Citigroup (C) plans to launch institutional Bitcoin custody services later this year as part of a broader push to integrate digital assets into banks’ traditional financial infrastructure.
Nisha Surendran, who leads Citi’s digital asset custody product build, described the effort as an effort to “make Bitcoin bankable” in a speech at the Global Strategic Forum on Thursday.
It starts with institutional-grade key management and wallet infrastructure. But Surendran said his ambition is broader, to bring Bitcoin into the same management, reporting and control framework that clients already use for traditional assets.
Announcing these plans at the Global Strategy 2026 Forum, Surendran said, “We intend to offer our customers a single service model across cryptocurrencies, securities and currencies.” He said Bitcoin positions flow into the same reporting channels and tax workflows as stocks and bonds.
Customers will be able to direct trades via SWIFT, API or user interface, he added. “From the customer’s perspective, all they have to worry about is what they tell us. We handle all the complex clearing and settlement and then report on it.”
client demand
One of the reasons Citi is moving towards bankable Bitcoin is because of customer demand.
Surendran said Citi surveyed its customers, adding that customers “don’t want to deal with wallets and keys and one-time addresses.” Instead, they want exposure to Bitcoin within the banking system they are familiar with. Citi also wants to enable customers to cross-margin crypto and traditional assets, Surendran said.

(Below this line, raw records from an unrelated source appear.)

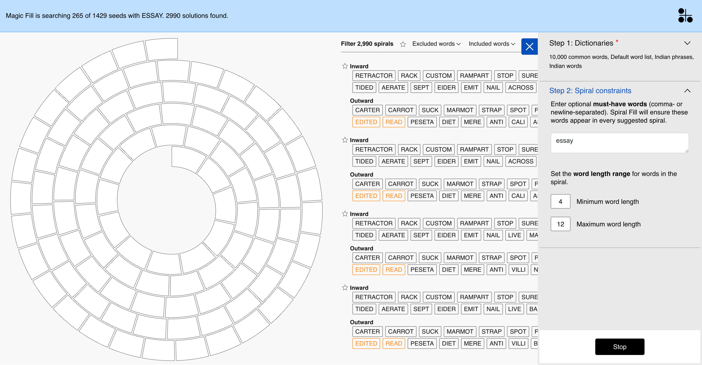The image size is (702, 365).
Task: Click the star icon beside Filter 2,990 spirals
Action: 403,44
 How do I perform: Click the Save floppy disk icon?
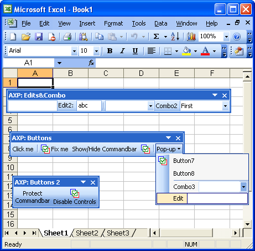pos(39,37)
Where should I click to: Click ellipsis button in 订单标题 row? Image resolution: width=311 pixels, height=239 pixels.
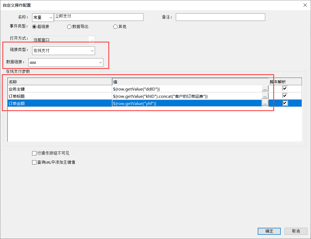coord(265,96)
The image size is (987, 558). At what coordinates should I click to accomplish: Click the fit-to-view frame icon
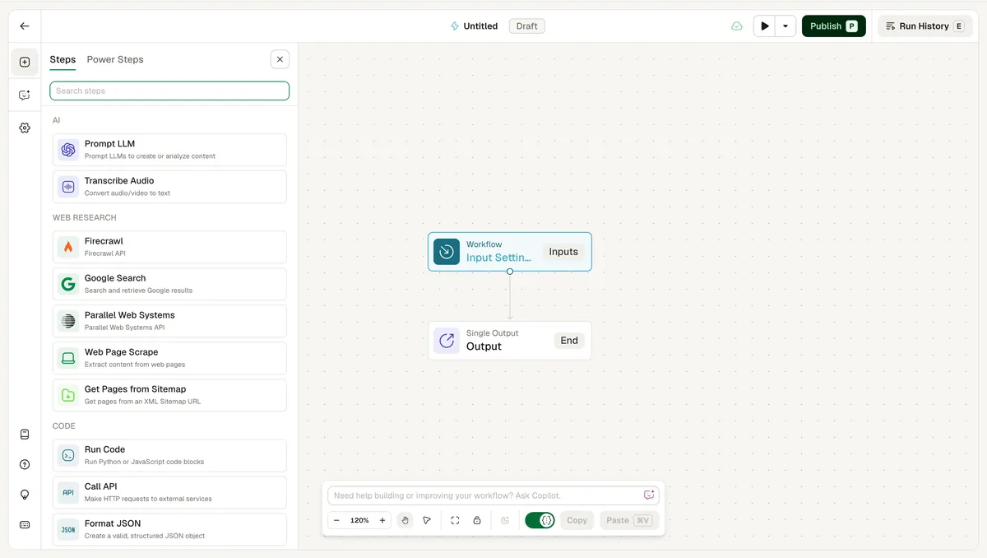[x=455, y=520]
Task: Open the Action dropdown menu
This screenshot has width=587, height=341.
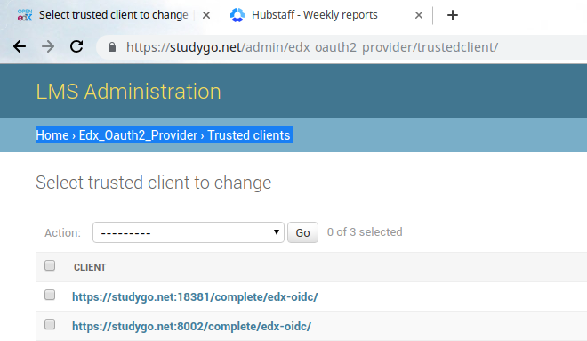Action: tap(189, 232)
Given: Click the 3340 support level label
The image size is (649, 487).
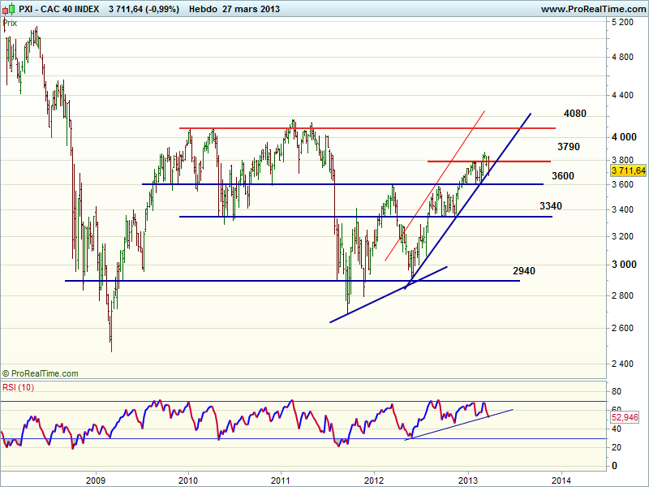Looking at the screenshot, I should click(551, 207).
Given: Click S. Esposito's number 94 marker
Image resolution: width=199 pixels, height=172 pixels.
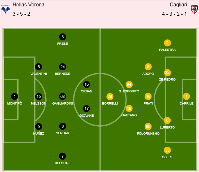Looking at the screenshot, I should click(x=129, y=84).
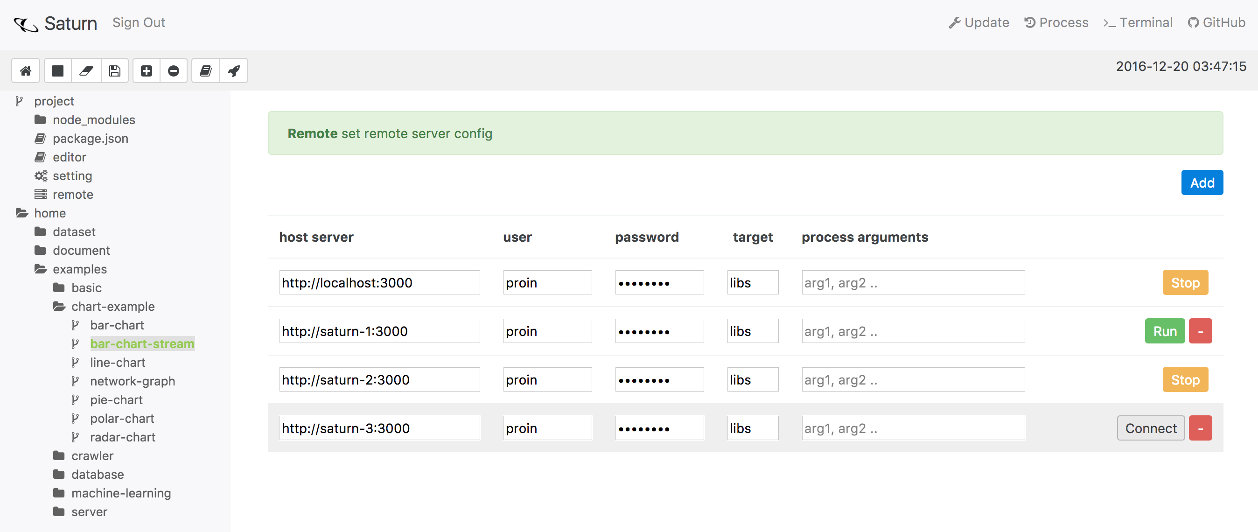Click the rocket launch toolbar icon
This screenshot has height=532, width=1258.
(234, 71)
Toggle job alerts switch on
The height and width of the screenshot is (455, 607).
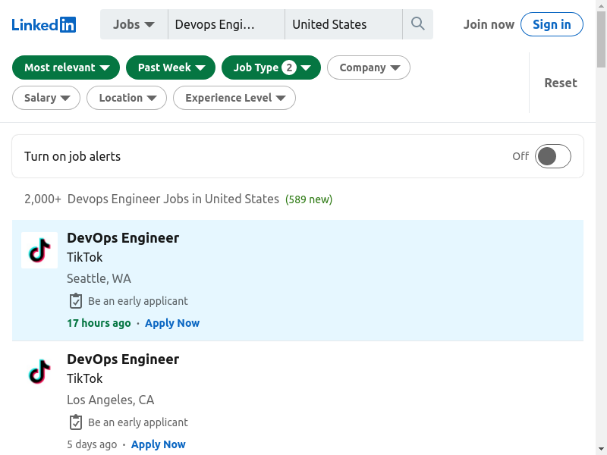552,156
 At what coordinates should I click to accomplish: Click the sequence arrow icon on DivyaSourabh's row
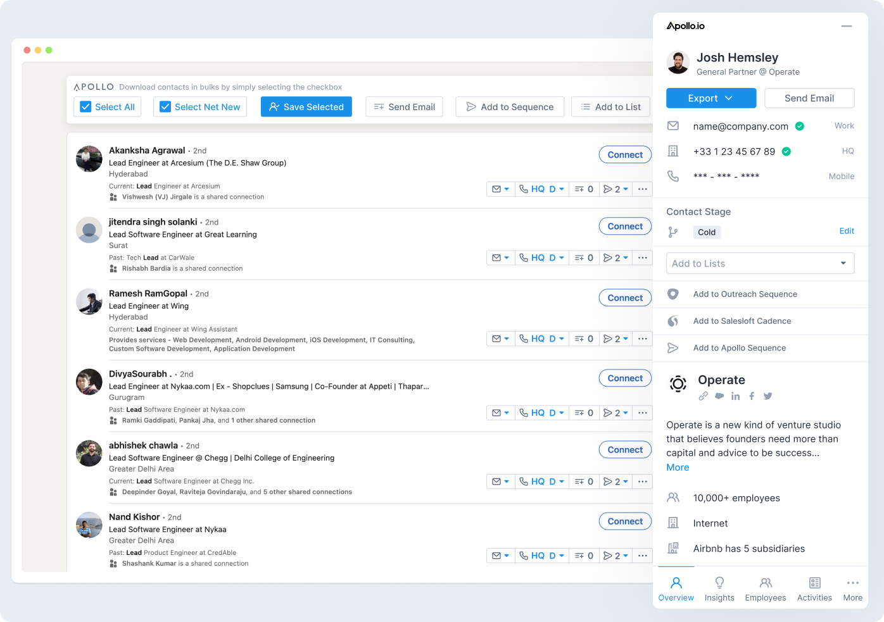[x=609, y=412]
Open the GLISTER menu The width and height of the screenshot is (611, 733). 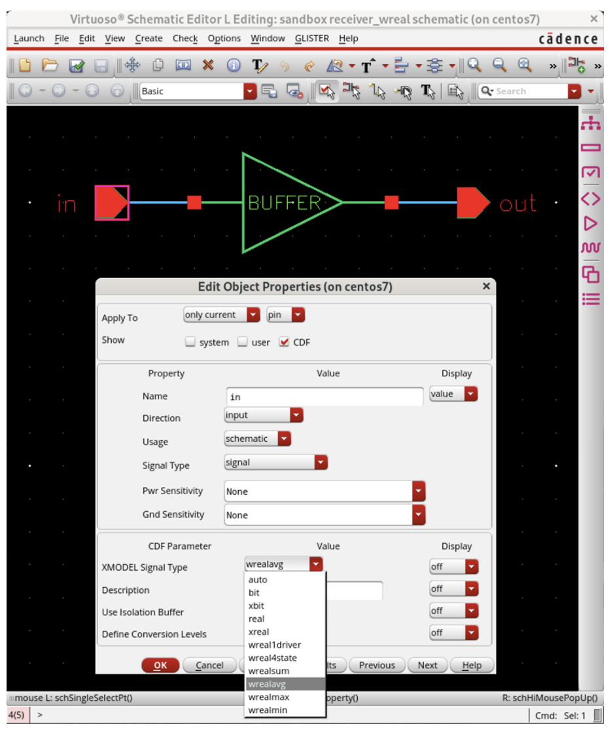tap(311, 39)
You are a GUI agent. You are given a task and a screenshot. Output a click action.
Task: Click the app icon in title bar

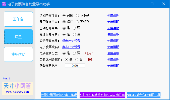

He described future account structures where multiple asset types, such as U.S. Treasuries, foreign bonds, tokenized money market funds, and Bitcoin, will be under a single master custodial or custodial account.
“The fact that all these assets are accessible within the same account structure makes it easier to use them for cross-margining,” she said, including the possibility of using crypto assets on traditional exchanges and broker-dealers, and vice versa. Citi intends to build the infrastructure to support it, she said.

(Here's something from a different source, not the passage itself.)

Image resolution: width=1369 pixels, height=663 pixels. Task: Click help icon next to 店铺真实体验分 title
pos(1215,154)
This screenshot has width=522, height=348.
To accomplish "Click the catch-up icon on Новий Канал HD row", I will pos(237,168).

It’s no surprise that major banks are moving further into the digital asset space. Institutional investors have sought exposure to the sector from traditional financial institutions in recent years. What started with BlackRock offering exchange-traded funds to give more investors exposure has now spread to numerous banks and financial institutions, continuing to integrate traditional financial services into the digital asset sector.
For example, Morgan Stanley, which manages about $8 trillion in assets, recently filed for exchange-traded products for Bitcoin, Ethereum, and Solana, and is considering wallet technology across its wealth platform. We also develop spot trading of cryptocurrencies on the E*TRADE platform and evaluate financing and yield opportunities related to digital assets.
“We need to build this in-house. We can’t just rent technology,” Amy Gollenberg, recently appointed head of digital assets at the large bank, said in a presentation at a Strategy World event ahead of Surendran.
Built for the 24/7 market
Citi, which connects to more than 220 payment networks around the world, also started with private permissioned blockchains before expanding to public networks as regulations became clearer and customer demand increased. This is similar to what another major bank, JP Morgan, did with JPM Coin.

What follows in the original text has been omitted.